BRIEF 1 => Find every line of the rows below that contains the string "Task", and copy each such line.

PAGE TEXT =>
------------------------------

Perhaps in deference to the obvious need to find a suitable vehicle for Crypto, developer Universomo has completely overhauled the graphics and gameplay.
Visually, Crypto Does Vegas is polished and stylish, combining clean Flash-like animations with more conventional hand-drawn sprites and backdrops. The laser beams crackle beautifully, and the star-spangled menu screens belong to a cool and cohesive art-style that does as much for the experience as the gameplay does.
But rather than having direct control over Crypto, you have control over his aiming crosshair, which revolves around him at a fixed distance when you hold down '4' or '6'. While this makes Crypto Does Vegas look like a target game in which the crosshair uncooperatively orbits the central sprite, in fact the target only signifies the direction of your shots, and not where the bullets will actually hit.
As a result, close targets are easier to hit than those that are far away. Not that it makes much odds. The screen is small enough and the collision detection sufficiently generous that you get your man with little effort.
Pretty soon though, you're up against casino security - a uniformed bunch who aren't particularly difficult to kill, but have guns. They only fire at you every few seconds, but since one of their shot kills, they present a threat so you need to get out of the way. This is difficult, since you have very limited control over Crypto - your movement being restricted to a tiny pinioning circle as you swing the crosshair around him.
In fact, when the bullets really start to fly in the later levels you've little chance of dodging them, so you need to rely on killing everybody before they have a chance to fire a bullet. To do this, you have a range of weapons, which your wingman beams directly into your hands one at a time.
Having started off with a 'zap-o-matic', you immediately move on to a more powerful 'plasma blaster', and then back and forth between those two and the further option of grenades, which are small and slow-moving but take out several people at once. As the 17 chapter-headed levels progress meanwhile, your basic laser gets upgrades, so that it can kill two people at a time, then three.
Of course, abduction features heavily in Crypto Does Vegas too. To enable this, you get a 'gloom' gun which momentarily paralyses humans, giving your wingman a chance to beam them up and investigate the abnormal behaviour that turns out, in the end, to be the work of an evil clone of Crypto.
Yet, unfortunately, all of this makes the game sound more varied and interesting than it is. The mechanic of pinning you to the spot and letting you spin around is clever, and the game is never exactly dull during its fairly short playing time, but it feels like the one clever idea has been stretched too thinly over too many levels.
Nevertheless, Crypto Does Vegas is a unique, pretty and charismatic game that's worth a look, even if, in the end, it's not quite worthy of its own star character.

------------------------------

MATERIAL FOR THIS EXERCISE =>
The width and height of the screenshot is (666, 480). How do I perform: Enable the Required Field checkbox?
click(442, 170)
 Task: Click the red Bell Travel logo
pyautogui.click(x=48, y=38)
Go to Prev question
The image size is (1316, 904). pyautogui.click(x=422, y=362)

------------------------------

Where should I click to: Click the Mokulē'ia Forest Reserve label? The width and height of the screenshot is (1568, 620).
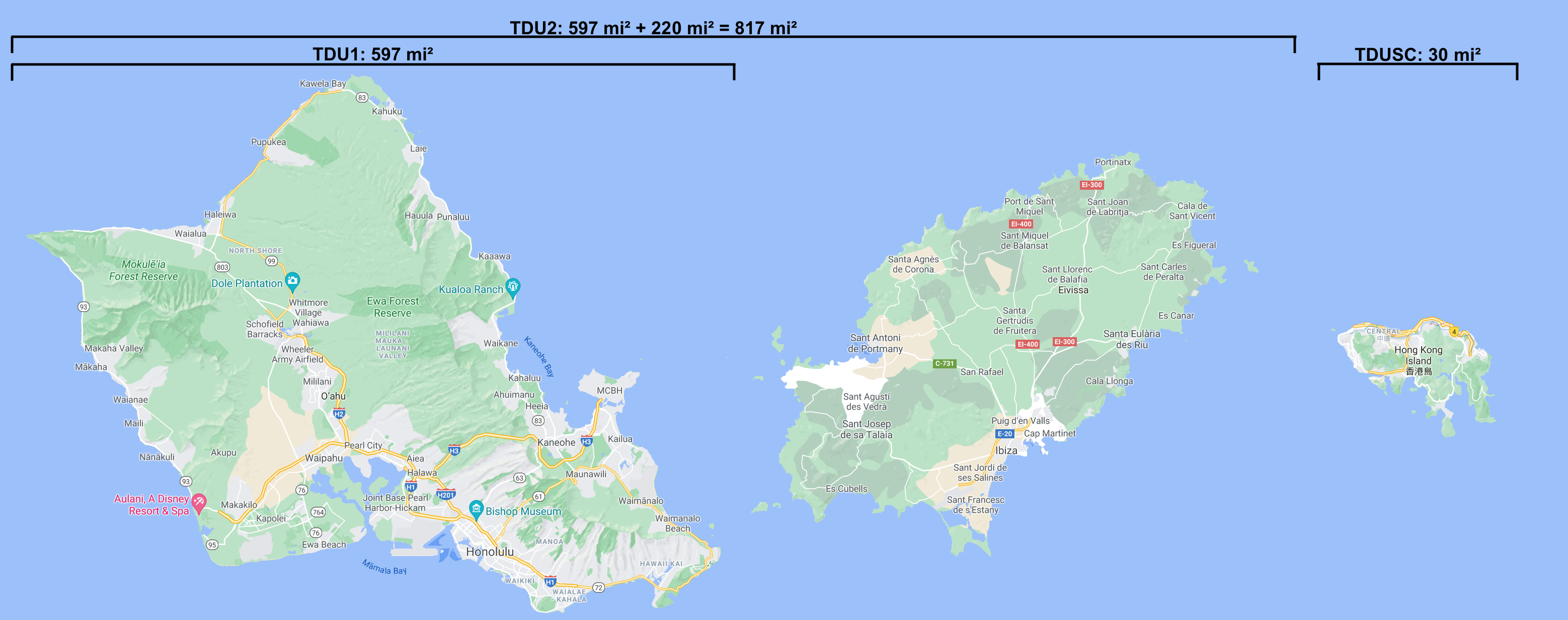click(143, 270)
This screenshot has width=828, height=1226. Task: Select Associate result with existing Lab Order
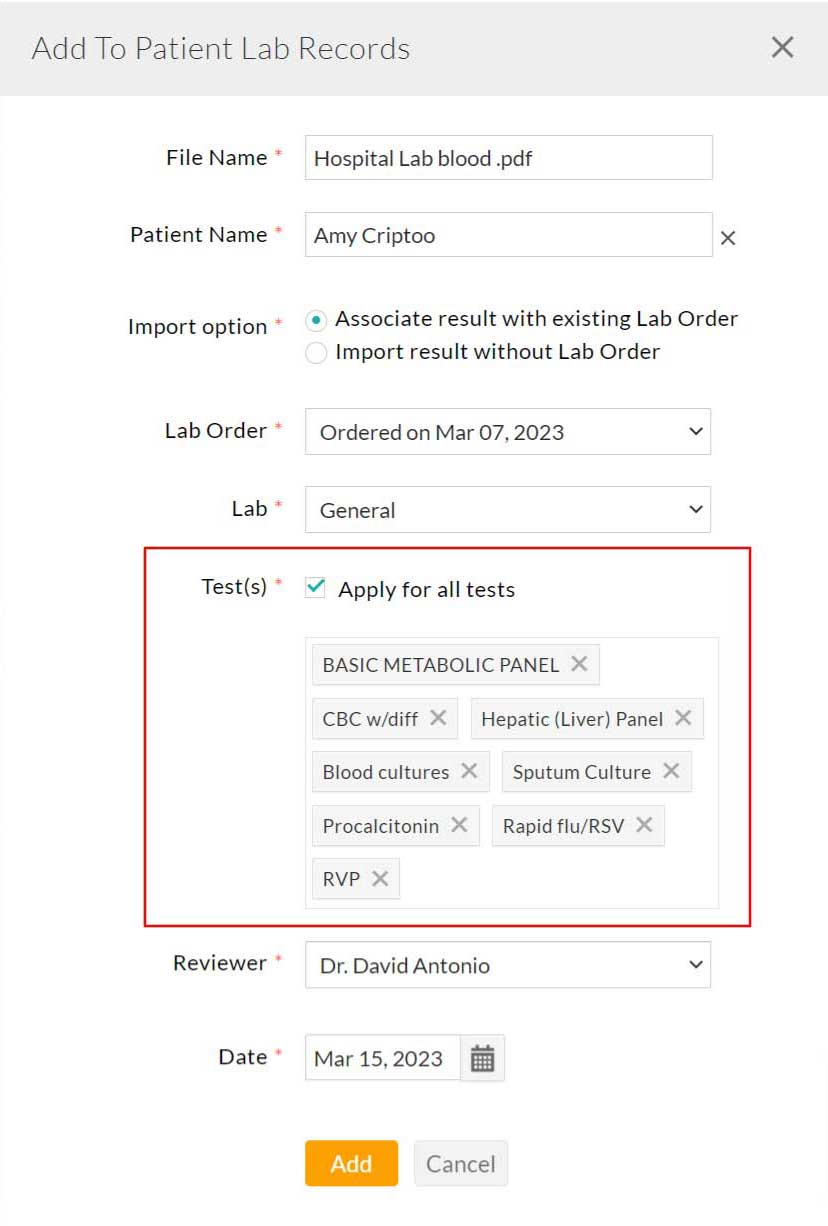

------------------------------

BRIEF 2 =>
Answer these questions using the game review above:
(a) Which developer overhauled the graphics and gameplay?
(b) Which keys do you hold down to make the crosshair revolve around Crypto?
(c) How many chapter-headed levels does the game have?

RESPONSE 1 =>
 Task: Click the red Bell Travel logo
This screenshot has width=828, height=1226. Task: Select Associate result with existing Lab Order

RESPONSE 2 =>
(a) Universomo
(b) '4' or '6'
(c) 17